Published success rates of RF ablation for VPBs from the RVOT have been excellent and range from 93% to 97.1%5–7; however, very few pediatric patients were included in these studies. Further, complication rates published from these investigations focused on acute complications like acute cardiac events or those related to vascular access. To our knowledge, there has been no study that assessed the long-term outcomes of RF ablation of VPBs from the RVOT. Although injury to the pulmonary valve has not been reported, direct visualization of the ablation catheter and its proximity to the pulmonary valve was not routinely conducted or documented. Thus, it is our recommendation to use ICE in conjunction with RF ablation to better visualize the pulmonary valve to avoid causing potential damage to the valve. In our patient, the ectopic focus was located in the pulmonary cusp and was successfully ablated without signs of pulmonary valve dysfunction during her immediate postoperative course. In addition, the use of ICE initially may have prevented the need to repeat the procedure, which carries a number of concerns including those associated with sedation, thus making the cost–risk ratio more favorable.

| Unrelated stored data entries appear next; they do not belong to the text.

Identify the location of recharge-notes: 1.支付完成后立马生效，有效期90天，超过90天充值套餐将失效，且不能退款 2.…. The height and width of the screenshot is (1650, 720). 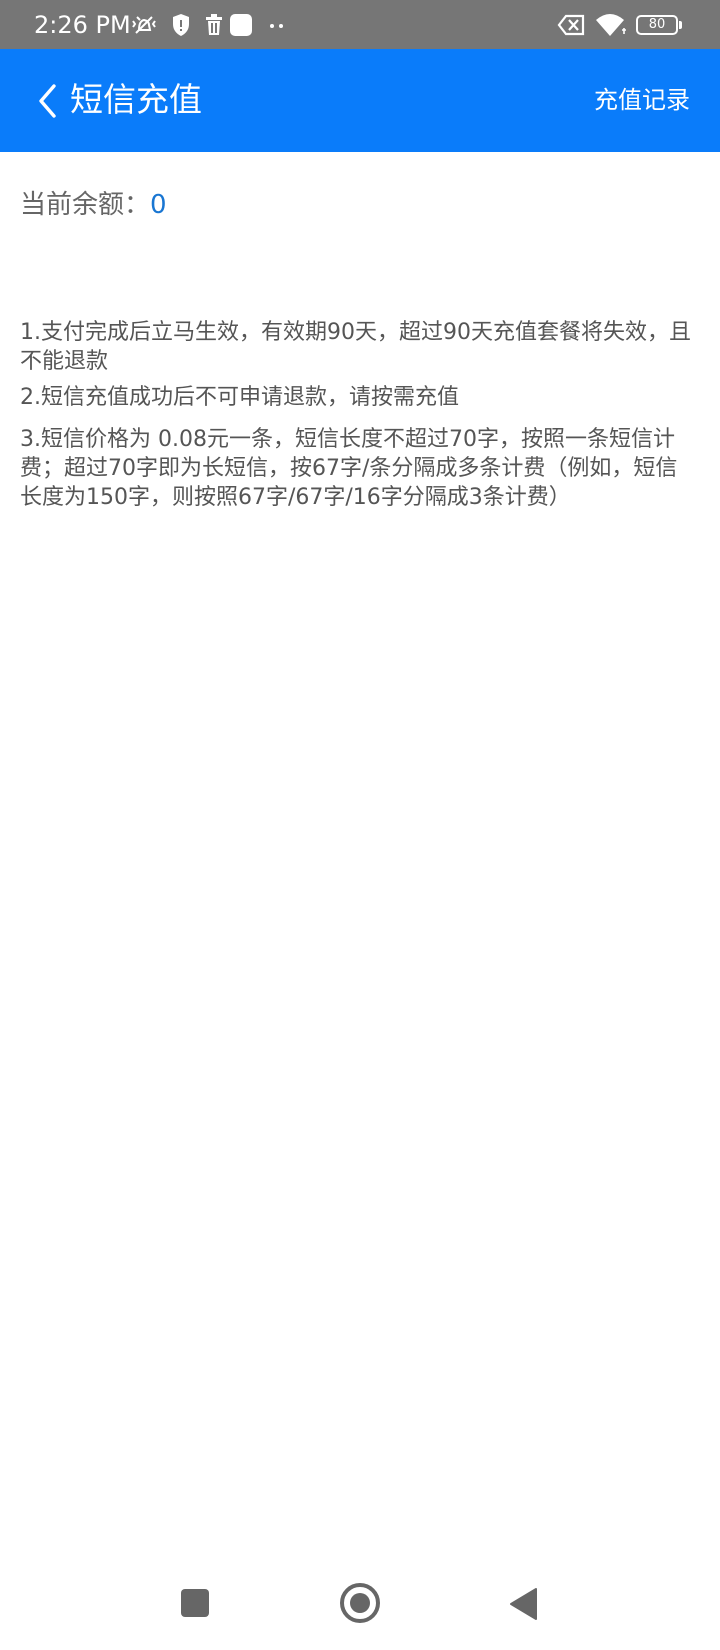
(358, 422).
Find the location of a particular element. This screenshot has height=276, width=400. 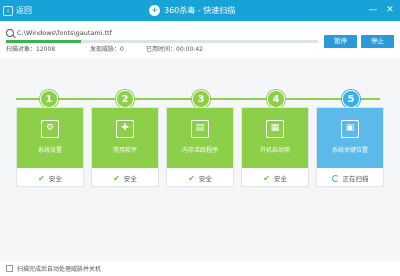

auto-shutdown-option: 扫描完成后自动处理威胁并关机 is located at coordinates (54, 268).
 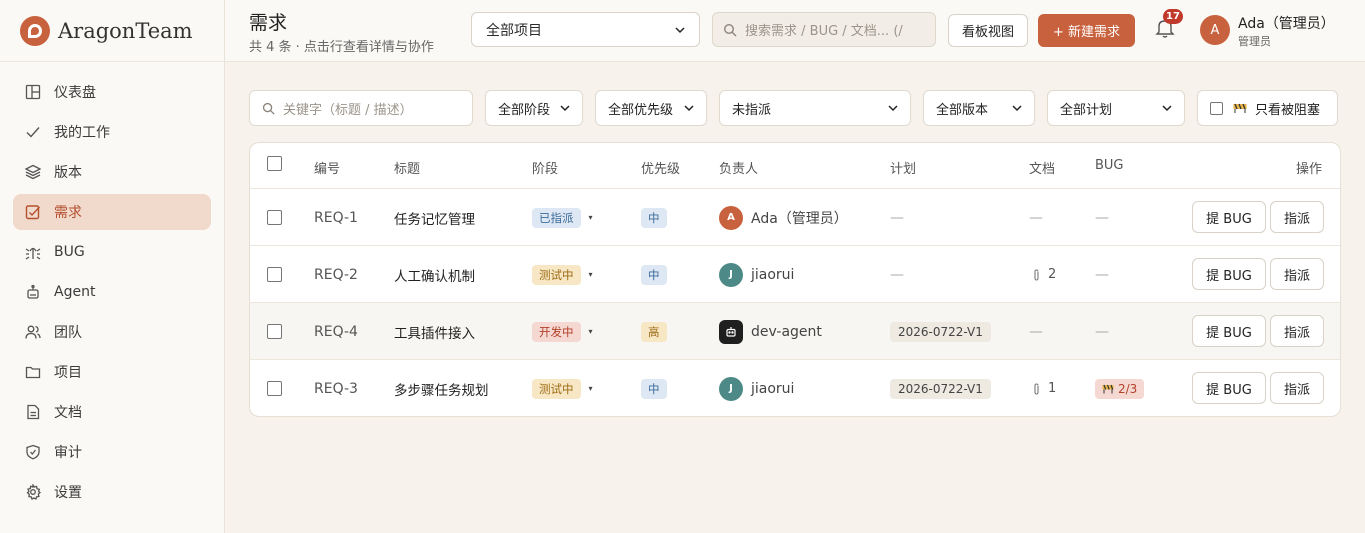 What do you see at coordinates (903, 168) in the screenshot?
I see `header-plan: 计划` at bounding box center [903, 168].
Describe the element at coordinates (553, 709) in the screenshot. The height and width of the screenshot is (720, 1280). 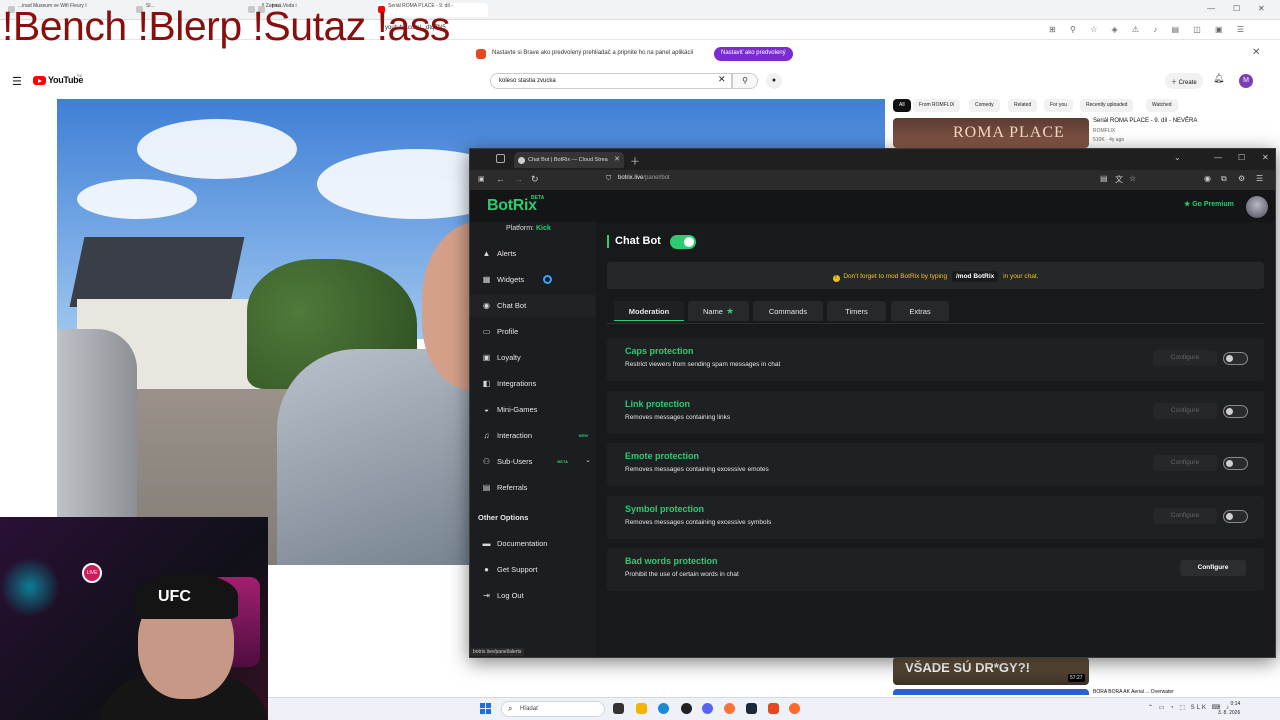
I see `taskbar-search-input: Hľadať` at that location.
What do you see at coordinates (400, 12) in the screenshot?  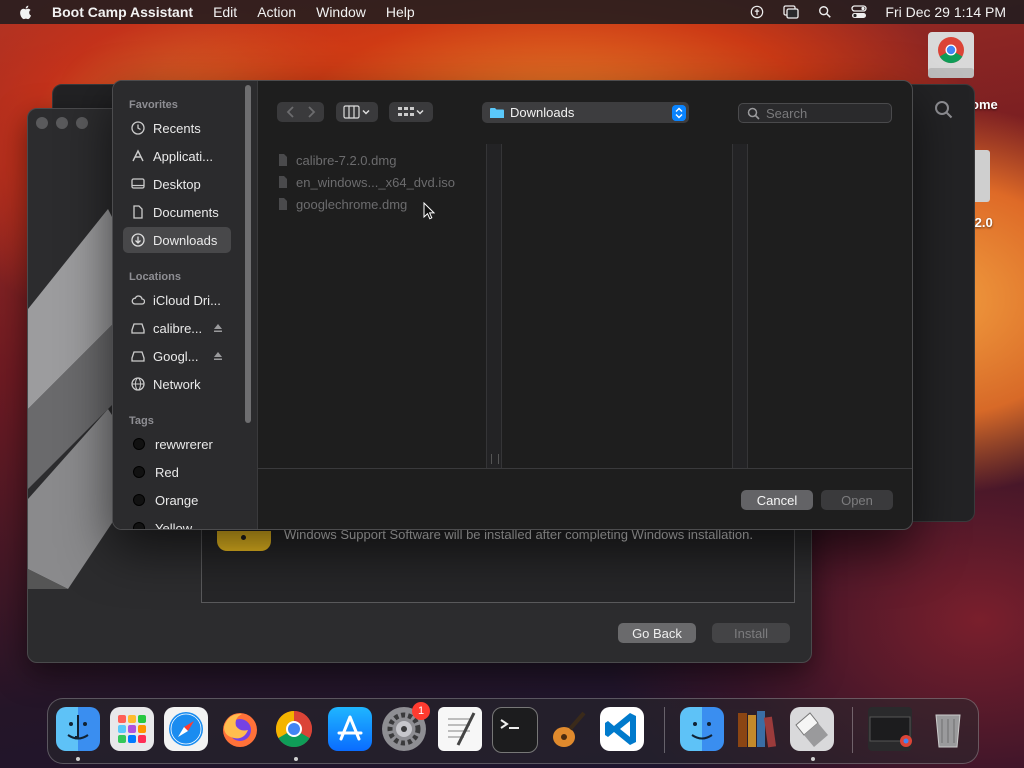 I see `menu-help: Help` at bounding box center [400, 12].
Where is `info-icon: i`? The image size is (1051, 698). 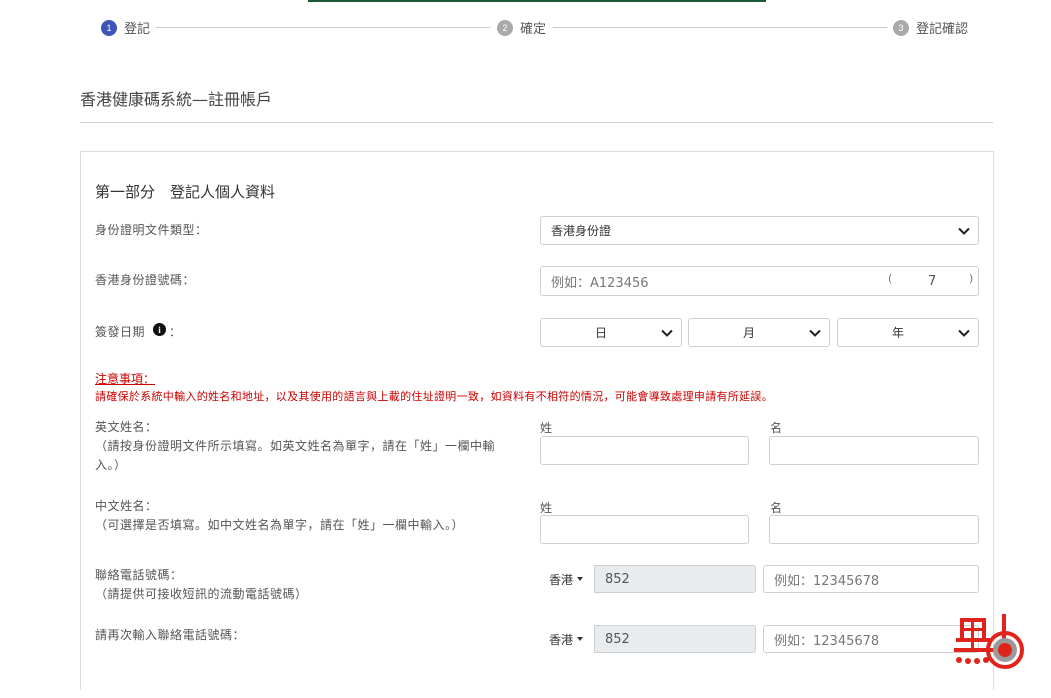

We report on the use of an 8-Fr ICE catheter positioned in the RVOT to identify and successfully ablate a ventricular tachycardia originating from the pulmonary cusp in a pediatric patient with symptomatic ventricular tachycardia. The availability of smaller ICE catheters can help to expand the utility of ICE for pediatric patients through enhancing the safety of the procedure by minimizing the impact of vascular access.